I grew up loving the Little House books, and when we lived in Minnesota, I didn’t realize how close we were to the prairies of South Dakota where Laura Ingalls Wilder settled. We took a weekend trip to the prairie in the western part of Minnesota when we lived there, near the South Dakota border, and the prairie was everything I’d hoped it’d be. We camped in summer at Blue Mounds state park in Minnesota.
The tall grasses were golden, as was the light at the end of the day, and the prairie rippled in wind like waves on the ocean. The land was flat, and we could see forever in that wide open space, where on the horizon grey-black clouds swept across the land full of fierce lightning. It was a wild and beautiful place, and I was eager to arrive in South Dakota on my reading tour so I could be a part of it again.
Nonfiction book: Dakota: A Spiritual Geography
Author: Kathleen Morris, born and raised in western South Dakota
Setting: modern farm near Lemmon, SD
Filled with essays on monastic life and its similarities to the ascetic quiet and harshness of western Dakota, this is a beautiful book about both living alone and living in a small community that depends on its members for survival.
It seems to me that especially in Western Dakota we live in tension between myth and truth. Are we cowboys are farmers? Are we fiercely independent frontier types or community builders?
The setting — the plains, the wind, the brutality of the weather — is as much a character in the book as the people, if not more so. It is always a delight to read prose by poets for that reason. The way Norris describes the simple act of hanging laundry — and that there would be such a thing as a good laundry day — captured almost everything about the place to me, especially as I remembered the beauty of hanging laundry in Minnesota: the sunshine on it, the way it swung in the breeze, and its fresh air scent, like the sheets and shirts and pillowcases had gathered the essence of outside for us to bring in.

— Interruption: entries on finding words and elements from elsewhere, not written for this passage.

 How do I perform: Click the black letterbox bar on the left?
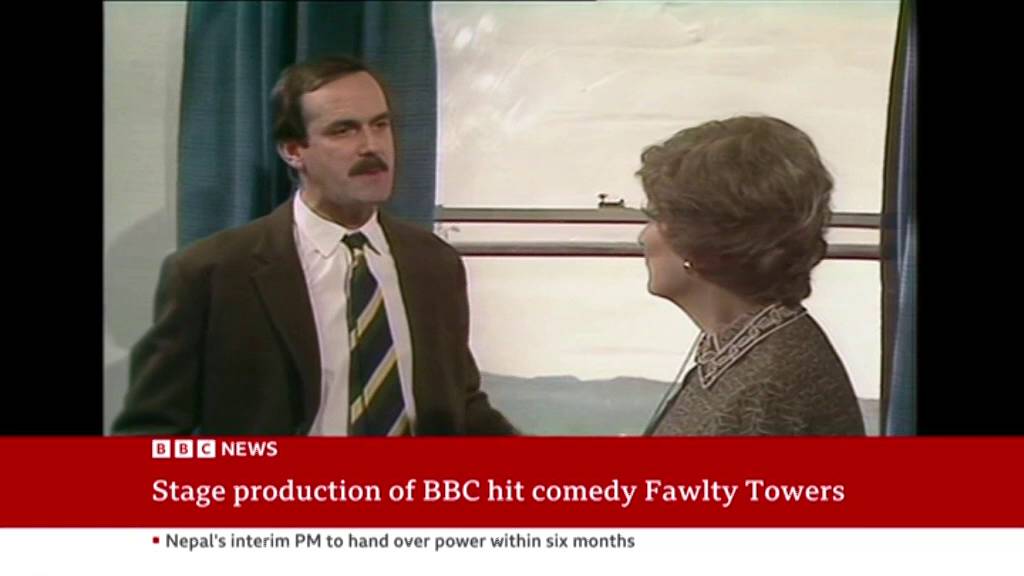[x=52, y=218]
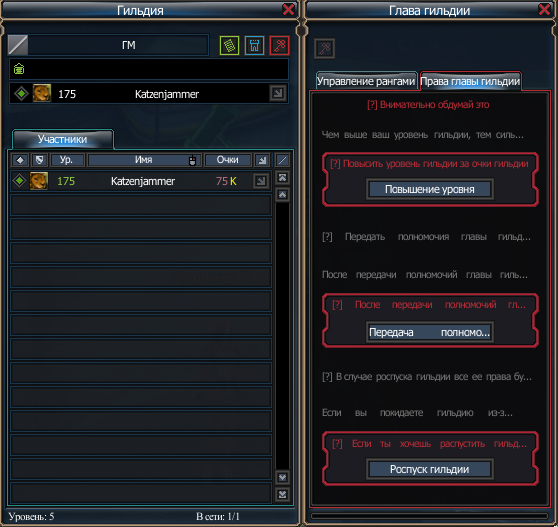Click the arrow icon on guild leader row

278,94
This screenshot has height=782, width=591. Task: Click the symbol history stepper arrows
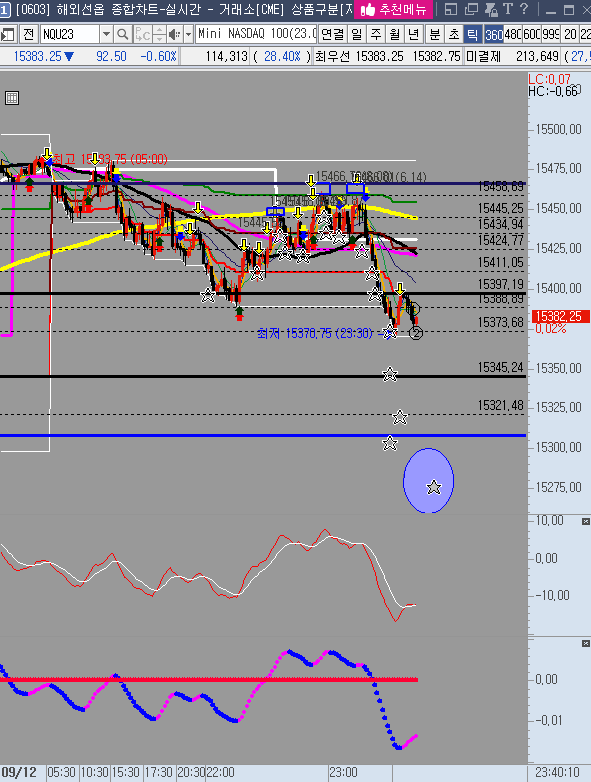point(159,34)
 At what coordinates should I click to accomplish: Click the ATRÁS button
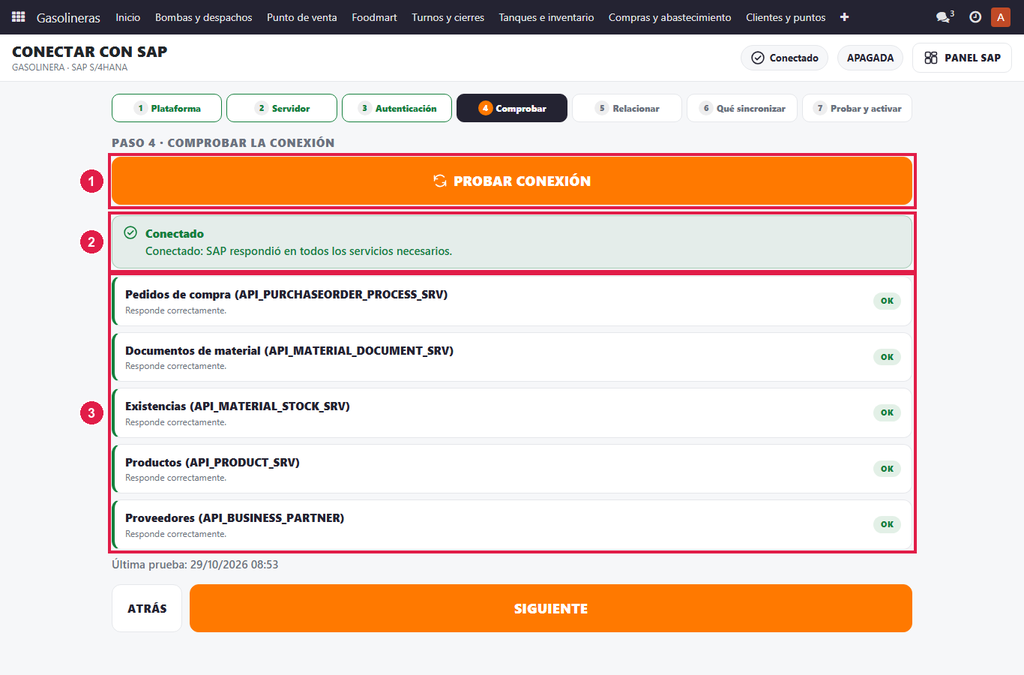point(147,608)
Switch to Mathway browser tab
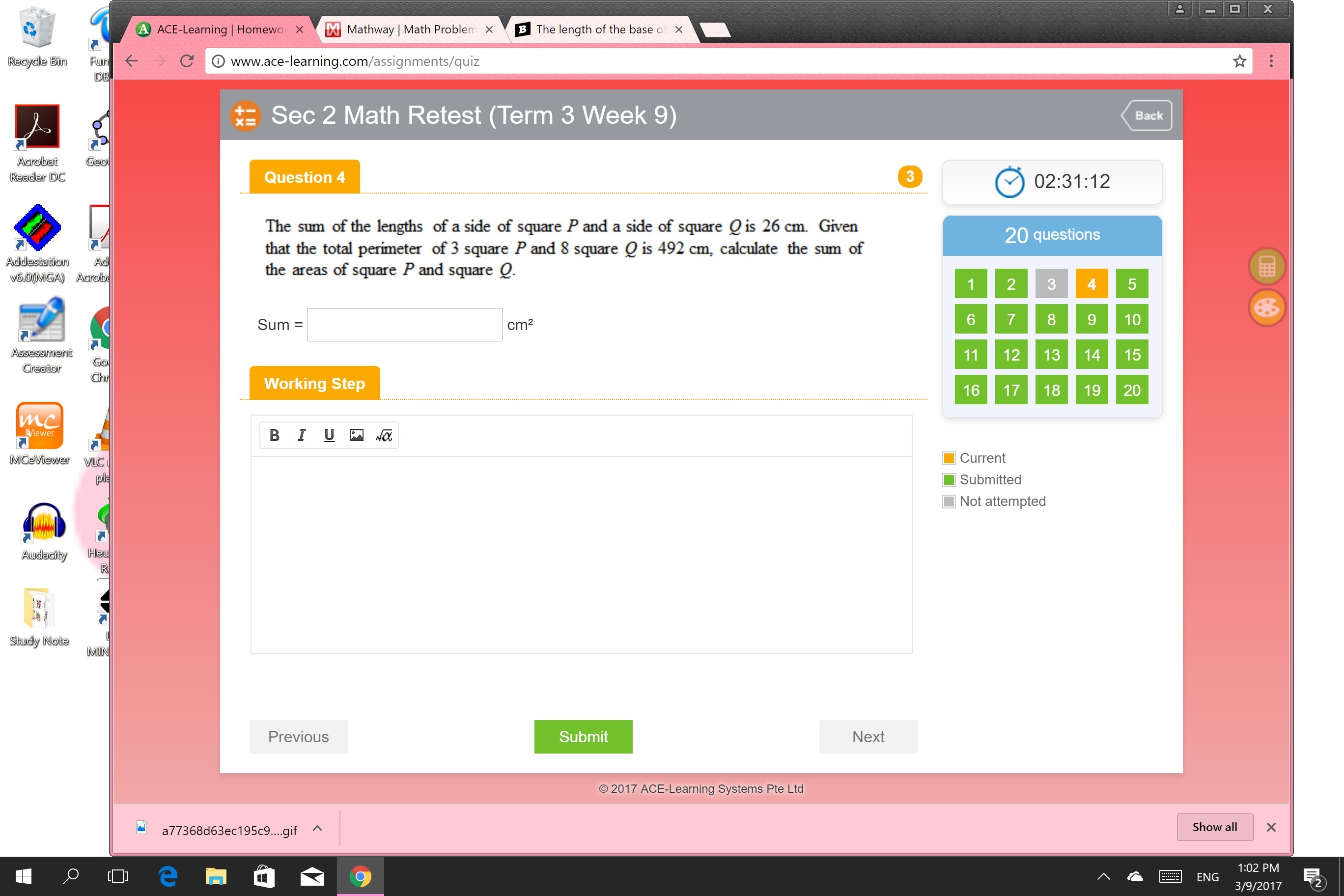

I get started early, before six. It promises to be a good laundry day: a steady wind but not too strong… Hanging up wet clothes gives me time alone under the sky to think, to grieve, and gathering the clean clothes in, smelling the sunlight on them, is victory.
Novel: Little Town on the Prairie
Author: Laura Ingalls Wilder, settler in South Dakota
Setting: 1870s De Smet, SD
Laura Ingalls Wilder writes the beauty and wholesomeness of the pioneer life like no other. She leaves out the ugliness present in nearly every other pioneer or frontier book I’ve ever read. I appreciate that when I’m looking for light, pretty reading. As I age, though, it’s hard to ignore how whitewashed it is, and it’s disappointing to see the prejudices that exist even in Christian families like the Ingalls. It makes me sad to see how pervasive prejudice is, and I am weary with the struggle of constantly having to separate the art from the artist. Rather than go into all that, I’ll leave a pretty passage here that I loved.
The wind went by, and in the house the air stirred, pleasantly warmed by the cookstove and scented with prairie freshness and food and tea and a cleanness of soap and a faint lingering smell of the new boards that made the new bedrooms.
Nonfiction book: The Soul of the Indian
Author: Charles Alexander Eastman, Sioux doctor appointed to a SD Indian Reservation
Setting: late 1800s Dakota Indian territory
Published in 1911 by a Native American chief, The Soul of the Indian is a first-hand account of the Dakota Indians’ social structure, religion, and some of their ceremonies. It was a bit of a dry read, but given the misconceptions of native tribes and their rituals at the time, I don’t think it was intended to be entertaining. Instead it was intended to observe, inform, and educate.
Given my disappointment in the Ingalls above, I appreciated reading some of Eastman’s wise observations about Christianity, civilization, and their own spirituality,.
Even in those white men who professed religion we found much inconsistency of conduct. They spoke of spiritual things while seeking only the material. The bought and sold everything: time, labor, personal independence, the love of women, and even the ministrations of their holy faith!
Whenever, in the course of the daily hunt, the red hunter comes upon a scene that is strikingly beautiful or sublime — a black thundercloud with the rainbow’s glowing arch above the mountain; a white waterfall in the heart of a green gorge; a vast prairie tinged with the blood red of sunset — he pauses for an instant in the attitude of worship. He sees no need for setting apart one day in seven as a holy day, since to him all days are God’s.